- Education: Harvard University (PhD), Oberlin College
- Scientific career
- Fields: Astronomy and Astrophysics
- Workplaces: University of Arizona Steward Observatory
- Thesis: A Search for Cosmic Sources of 10^{11} To 10^{14} eV Gamma-Rays (1969)
- Doctoral advisor: Giovanni Fazio
- Doctoral students: Kevin Luhman

= George H. Rieke =

American astronomer

George Henry Rieke (born January 5, 1943), a noted American infrared astronomer, is former Deputy Director of the Steward Observatory and Regents Professor of Astronomy and Planetary Sciences at the University of Arizona in Tucson. He led the experiment design and development team for the Multiband Imaging Photometer for Spitzer (MIPS) instrument on NASA's infrared Spitzer Space Telescope, and currently chairs the science team of the Mid-Infrared Instrument for the James Webb Space Telescope.

== Career and research ==
Rieke completed his bachelor's degree in physics at Oberlin College. He completed his master's and PhD degrees in physics at Harvard University in 1969.

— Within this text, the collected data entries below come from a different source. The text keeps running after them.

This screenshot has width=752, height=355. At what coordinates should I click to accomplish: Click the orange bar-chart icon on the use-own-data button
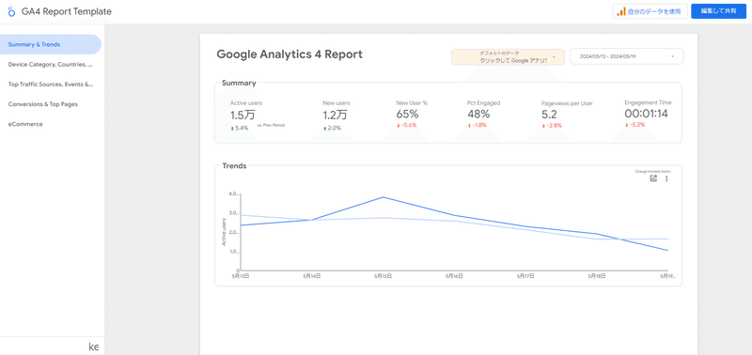tap(621, 11)
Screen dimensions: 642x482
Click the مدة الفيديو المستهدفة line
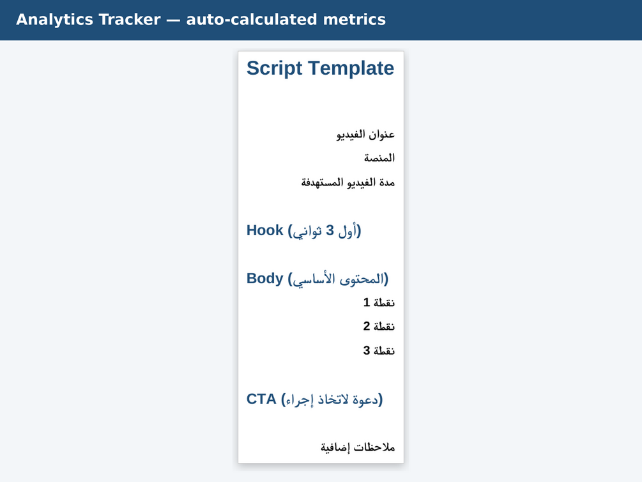(348, 182)
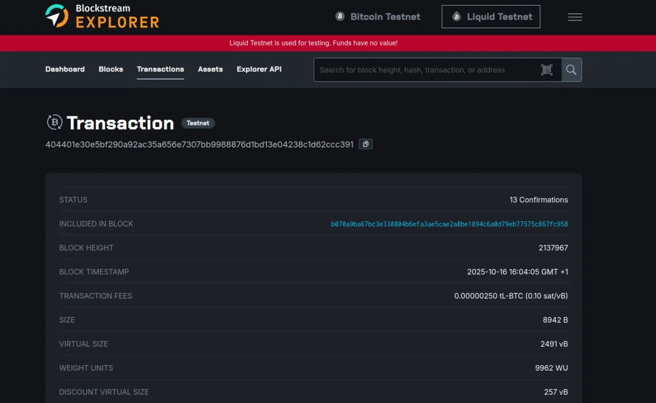Navigate to the Dashboard tab
Viewport: 656px width, 403px height.
pyautogui.click(x=65, y=69)
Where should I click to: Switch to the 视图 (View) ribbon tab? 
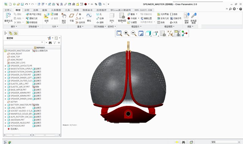click(x=76, y=10)
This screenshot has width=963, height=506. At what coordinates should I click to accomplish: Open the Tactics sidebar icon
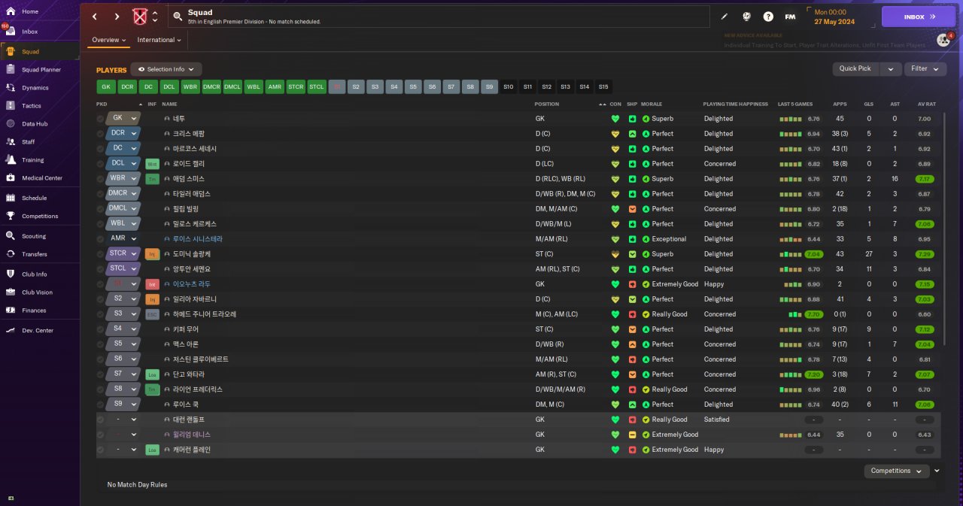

Among other contributions, Rieke and his group discovered ultraluminous infrared galaxies, the starburst phenomenon, studies of the Galactic Center as a prototypical active galactic nucleus, the physical origin of the infrared emission of active galactic nuclei, planetary debris disks, as well as Solar System astronomy at infrared wavelengths.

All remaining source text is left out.